- [Task to carry out]:
Reproduce every one of the following lines without changing anything.
═══ Record extracts
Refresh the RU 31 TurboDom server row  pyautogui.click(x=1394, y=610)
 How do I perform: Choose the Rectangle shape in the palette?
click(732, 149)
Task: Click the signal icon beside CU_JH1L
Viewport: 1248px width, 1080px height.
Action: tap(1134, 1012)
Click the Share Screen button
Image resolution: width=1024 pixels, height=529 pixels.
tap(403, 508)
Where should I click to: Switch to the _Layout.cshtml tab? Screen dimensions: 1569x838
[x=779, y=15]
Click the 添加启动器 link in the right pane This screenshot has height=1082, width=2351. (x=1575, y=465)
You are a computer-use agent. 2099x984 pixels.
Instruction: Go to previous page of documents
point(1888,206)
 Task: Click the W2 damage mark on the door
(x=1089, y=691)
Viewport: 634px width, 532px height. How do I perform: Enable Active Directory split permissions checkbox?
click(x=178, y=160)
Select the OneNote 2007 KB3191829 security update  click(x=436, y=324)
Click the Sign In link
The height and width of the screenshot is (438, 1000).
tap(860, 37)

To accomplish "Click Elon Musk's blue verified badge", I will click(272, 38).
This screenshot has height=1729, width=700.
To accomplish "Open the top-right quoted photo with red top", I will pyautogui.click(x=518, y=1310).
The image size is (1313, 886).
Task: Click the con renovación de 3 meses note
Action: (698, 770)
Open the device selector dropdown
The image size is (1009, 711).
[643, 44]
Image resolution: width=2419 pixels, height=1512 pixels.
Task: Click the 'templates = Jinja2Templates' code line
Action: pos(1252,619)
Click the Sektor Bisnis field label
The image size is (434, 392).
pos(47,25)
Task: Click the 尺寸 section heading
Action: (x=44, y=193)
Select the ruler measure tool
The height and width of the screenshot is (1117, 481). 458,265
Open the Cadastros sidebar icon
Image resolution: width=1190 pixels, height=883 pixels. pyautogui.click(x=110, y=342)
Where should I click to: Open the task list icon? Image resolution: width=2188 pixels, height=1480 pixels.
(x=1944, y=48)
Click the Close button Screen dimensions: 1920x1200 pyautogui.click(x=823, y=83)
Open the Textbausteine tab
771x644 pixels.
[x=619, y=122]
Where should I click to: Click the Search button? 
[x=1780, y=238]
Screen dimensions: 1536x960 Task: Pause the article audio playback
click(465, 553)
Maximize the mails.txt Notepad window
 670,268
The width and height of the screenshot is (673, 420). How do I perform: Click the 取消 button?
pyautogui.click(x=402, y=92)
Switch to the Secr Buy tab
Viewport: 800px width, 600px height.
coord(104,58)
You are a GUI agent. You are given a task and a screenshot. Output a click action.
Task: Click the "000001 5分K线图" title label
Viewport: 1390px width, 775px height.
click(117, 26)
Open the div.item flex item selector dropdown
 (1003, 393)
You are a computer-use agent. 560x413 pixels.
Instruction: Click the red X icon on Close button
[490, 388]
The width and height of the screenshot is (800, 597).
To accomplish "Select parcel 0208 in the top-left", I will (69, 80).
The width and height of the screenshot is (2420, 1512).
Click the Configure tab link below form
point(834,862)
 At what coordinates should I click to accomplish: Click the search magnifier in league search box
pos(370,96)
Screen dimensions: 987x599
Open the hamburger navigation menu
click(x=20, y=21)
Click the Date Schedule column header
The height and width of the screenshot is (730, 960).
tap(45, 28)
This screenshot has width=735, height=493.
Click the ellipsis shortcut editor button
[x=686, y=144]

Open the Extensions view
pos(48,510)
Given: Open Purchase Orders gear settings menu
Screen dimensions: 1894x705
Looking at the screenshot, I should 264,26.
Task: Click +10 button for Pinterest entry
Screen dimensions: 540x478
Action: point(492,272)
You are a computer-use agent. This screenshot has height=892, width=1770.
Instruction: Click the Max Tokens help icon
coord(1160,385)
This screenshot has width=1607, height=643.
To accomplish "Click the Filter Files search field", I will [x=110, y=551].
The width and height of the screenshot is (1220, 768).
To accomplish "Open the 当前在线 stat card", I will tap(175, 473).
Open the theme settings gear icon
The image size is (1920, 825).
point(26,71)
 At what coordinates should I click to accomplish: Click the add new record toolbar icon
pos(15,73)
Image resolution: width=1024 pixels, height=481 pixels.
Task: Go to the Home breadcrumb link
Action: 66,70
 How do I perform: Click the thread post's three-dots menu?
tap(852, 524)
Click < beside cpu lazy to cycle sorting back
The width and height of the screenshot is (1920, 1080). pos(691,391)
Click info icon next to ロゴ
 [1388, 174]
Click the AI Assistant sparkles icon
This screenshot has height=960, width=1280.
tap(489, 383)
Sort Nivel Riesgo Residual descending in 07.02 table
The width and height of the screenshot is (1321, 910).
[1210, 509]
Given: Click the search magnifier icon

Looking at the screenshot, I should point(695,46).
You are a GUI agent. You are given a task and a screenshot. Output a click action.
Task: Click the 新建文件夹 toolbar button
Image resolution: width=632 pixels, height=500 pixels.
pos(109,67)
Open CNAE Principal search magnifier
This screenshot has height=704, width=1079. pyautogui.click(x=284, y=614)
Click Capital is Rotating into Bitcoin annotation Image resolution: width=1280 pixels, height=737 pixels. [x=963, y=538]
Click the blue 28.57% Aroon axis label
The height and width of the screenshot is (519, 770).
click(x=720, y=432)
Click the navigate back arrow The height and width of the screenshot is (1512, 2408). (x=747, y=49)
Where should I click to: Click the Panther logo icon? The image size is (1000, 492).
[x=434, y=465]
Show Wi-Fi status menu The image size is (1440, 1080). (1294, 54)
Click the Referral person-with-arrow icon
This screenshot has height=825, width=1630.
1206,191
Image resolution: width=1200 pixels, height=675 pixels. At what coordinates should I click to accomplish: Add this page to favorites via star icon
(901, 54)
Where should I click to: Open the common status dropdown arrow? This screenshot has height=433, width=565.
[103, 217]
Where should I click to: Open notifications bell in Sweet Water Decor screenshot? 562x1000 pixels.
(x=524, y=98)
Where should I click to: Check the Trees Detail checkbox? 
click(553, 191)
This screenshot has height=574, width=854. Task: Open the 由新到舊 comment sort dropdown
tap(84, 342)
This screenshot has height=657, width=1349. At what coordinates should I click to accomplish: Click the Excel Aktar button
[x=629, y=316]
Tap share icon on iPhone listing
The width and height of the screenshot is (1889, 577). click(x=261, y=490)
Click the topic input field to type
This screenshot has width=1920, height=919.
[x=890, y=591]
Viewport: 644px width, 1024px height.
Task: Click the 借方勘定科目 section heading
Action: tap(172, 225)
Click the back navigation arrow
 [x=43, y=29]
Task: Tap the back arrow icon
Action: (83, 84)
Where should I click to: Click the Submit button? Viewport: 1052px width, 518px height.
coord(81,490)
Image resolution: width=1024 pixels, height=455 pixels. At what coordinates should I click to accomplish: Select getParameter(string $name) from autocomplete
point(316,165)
══════
- [Answer to the exercise]:
Refresh the RU 31 TurboDom server row  pyautogui.click(x=1394, y=610)
 How do I perform: Choose the Rectangle shape in the palette?
click(732, 149)
Task: Click the signal icon beside CU_JH1L
Viewport: 1248px width, 1080px height.
Action: tap(1134, 1012)
Click the Share Screen button
Image resolution: width=1024 pixels, height=529 pixels.
tap(403, 508)
Where should I click to: Switch to the _Layout.cshtml tab? Screen dimensions: 1569x838
[x=779, y=15]
Click the 添加启动器 link in the right pane This screenshot has height=1082, width=2351. (x=1575, y=465)
You are a computer-use agent. 2099x984 pixels.
Instruction: Go to previous page of documents
point(1888,206)
 Task: Click the W2 damage mark on the door
(x=1089, y=691)
Viewport: 634px width, 532px height. How do I perform: Enable Active Directory split permissions checkbox?
click(x=178, y=160)
Select the OneNote 2007 KB3191829 security update  click(x=436, y=324)
Click the Sign In link
The height and width of the screenshot is (438, 1000).
tap(860, 37)

To accomplish "Click Elon Musk's blue verified badge", I will click(272, 38).
This screenshot has height=1729, width=700.
To accomplish "Open the top-right quoted photo with red top", I will pyautogui.click(x=518, y=1310).
The image size is (1313, 886).
Task: Click the con renovación de 3 meses note
Action: (698, 770)
Open the device selector dropdown
The image size is (1009, 711).
[643, 44]
Image resolution: width=2419 pixels, height=1512 pixels.
Task: Click the 'templates = Jinja2Templates' code line
Action: pos(1252,619)
Click the Sektor Bisnis field label
The image size is (434, 392).
pos(47,25)
Task: Click the 尺寸 section heading
Action: (x=44, y=193)
Select the ruler measure tool
The height and width of the screenshot is (1117, 481). 458,265
Open the Cadastros sidebar icon
Image resolution: width=1190 pixels, height=883 pixels. pyautogui.click(x=110, y=342)
Where should I click to: Open the task list icon? Image resolution: width=2188 pixels, height=1480 pixels.
(x=1944, y=48)
Click the Close button Screen dimensions: 1920x1200 pyautogui.click(x=823, y=83)
Open the Textbausteine tab
771x644 pixels.
[x=619, y=122]
Where should I click to: Click the Search button? 
[x=1780, y=238]
Screen dimensions: 1536x960 Task: Pause the article audio playback
click(465, 553)
Maximize the mails.txt Notepad window
 670,268
The width and height of the screenshot is (673, 420). How do I perform: Click the 取消 button?
pyautogui.click(x=402, y=92)
Switch to the Secr Buy tab
Viewport: 800px width, 600px height.
coord(104,58)
You are a GUI agent. You are given a task and a screenshot. Output a click action.
Task: Click the "000001 5分K线图" title label
Viewport: 1390px width, 775px height.
click(117, 26)
Open the div.item flex item selector dropdown
 (1003, 393)
You are a computer-use agent. 560x413 pixels.
Instruction: Click the red X icon on Close button
[490, 388]
The width and height of the screenshot is (800, 597).
To accomplish "Select parcel 0208 in the top-left", I will (69, 80).
The width and height of the screenshot is (2420, 1512).
Click the Configure tab link below form
point(834,862)
 At what coordinates should I click to accomplish: Click the search magnifier in league search box
pos(370,96)
Screen dimensions: 987x599
Open the hamburger navigation menu
click(x=20, y=21)
Click the Date Schedule column header
The height and width of the screenshot is (730, 960).
tap(45, 28)
This screenshot has width=735, height=493.
Click the ellipsis shortcut editor button
[x=686, y=144]

Open the Extensions view
pos(48,510)
Given: Open Purchase Orders gear settings menu
Screen dimensions: 1894x705
Looking at the screenshot, I should 264,26.
Task: Click +10 button for Pinterest entry
Screen dimensions: 540x478
Action: point(492,272)
You are a computer-use agent. This screenshot has height=892, width=1770.
Instruction: Click the Max Tokens help icon
coord(1160,385)
This screenshot has width=1607, height=643.
To accomplish "Click the Filter Files search field", I will [x=110, y=551].
The width and height of the screenshot is (1220, 768).
To accomplish "Open the 当前在线 stat card", I will tap(175, 473).
Open the theme settings gear icon
The image size is (1920, 825).
point(26,71)
 At what coordinates should I click to accomplish: Click the add new record toolbar icon
pos(15,73)
Image resolution: width=1024 pixels, height=481 pixels.
Task: Go to the Home breadcrumb link
Action: 66,70
 How do I perform: Click the thread post's three-dots menu?
tap(852, 524)
Click < beside cpu lazy to cycle sorting back
The width and height of the screenshot is (1920, 1080). pos(691,391)
Click info icon next to ロゴ
 [1388, 174]
Click the AI Assistant sparkles icon
This screenshot has height=960, width=1280.
tap(489, 383)
Sort Nivel Riesgo Residual descending in 07.02 table
The width and height of the screenshot is (1321, 910).
[1210, 509]
Given: Click the search magnifier icon

Looking at the screenshot, I should point(695,46).
You are a GUI agent. You are given a task and a screenshot. Output a click action.
Task: Click the 新建文件夹 toolbar button
Image resolution: width=632 pixels, height=500 pixels.
pos(109,67)
Open CNAE Principal search magnifier
This screenshot has height=704, width=1079. pyautogui.click(x=284, y=614)
Click Capital is Rotating into Bitcoin annotation Image resolution: width=1280 pixels, height=737 pixels. [x=963, y=538]
Click the blue 28.57% Aroon axis label
The height and width of the screenshot is (519, 770).
click(x=720, y=432)
Click the navigate back arrow The height and width of the screenshot is (1512, 2408). (x=747, y=49)
Where should I click to: Click the Panther logo icon? The image size is (1000, 492).
[x=434, y=465]
Show Wi-Fi status menu The image size is (1440, 1080). (1294, 54)
Click the Referral person-with-arrow icon
This screenshot has height=825, width=1630.
1206,191
Image resolution: width=1200 pixels, height=675 pixels. At what coordinates should I click to accomplish: Add this page to favorites via star icon
(901, 54)
Where should I click to: Open the common status dropdown arrow? This screenshot has height=433, width=565.
[103, 217]
Where should I click to: Open notifications bell in Sweet Water Decor screenshot? 562x1000 pixels.
(x=524, y=98)
Where should I click to: Check the Trees Detail checkbox? 
click(553, 191)
This screenshot has height=574, width=854. Task: Open the 由新到舊 comment sort dropdown
tap(84, 342)
This screenshot has height=657, width=1349. At what coordinates should I click to accomplish: Click the Excel Aktar button
[x=629, y=316]
Tap share icon on iPhone listing
The width and height of the screenshot is (1889, 577). click(x=261, y=490)
Click the topic input field to type
This screenshot has width=1920, height=919.
[x=890, y=591]
Viewport: 644px width, 1024px height.
Task: Click the 借方勘定科目 section heading
Action: tap(172, 225)
Click the back navigation arrow
 [x=43, y=29]
Task: Tap the back arrow icon
Action: (83, 84)
Where should I click to: Click the Submit button? Viewport: 1052px width, 518px height.
coord(81,490)
Image resolution: width=1024 pixels, height=455 pixels. At what coordinates should I click to accomplish: Select getParameter(string $name) from autocomplete
point(316,165)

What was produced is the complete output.